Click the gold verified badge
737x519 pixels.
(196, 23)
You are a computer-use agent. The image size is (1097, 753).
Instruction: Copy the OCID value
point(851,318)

_WORK INSTRUCTION_
All the entries above must be repeated exactly as they were given.

_SOLUTION TO THIS EXERCISE_
Click the gold verified badge
737x519 pixels.
(196, 23)
You are a computer-use agent. The image size is (1097, 753).
Instruction: Copy the OCID value
point(851,318)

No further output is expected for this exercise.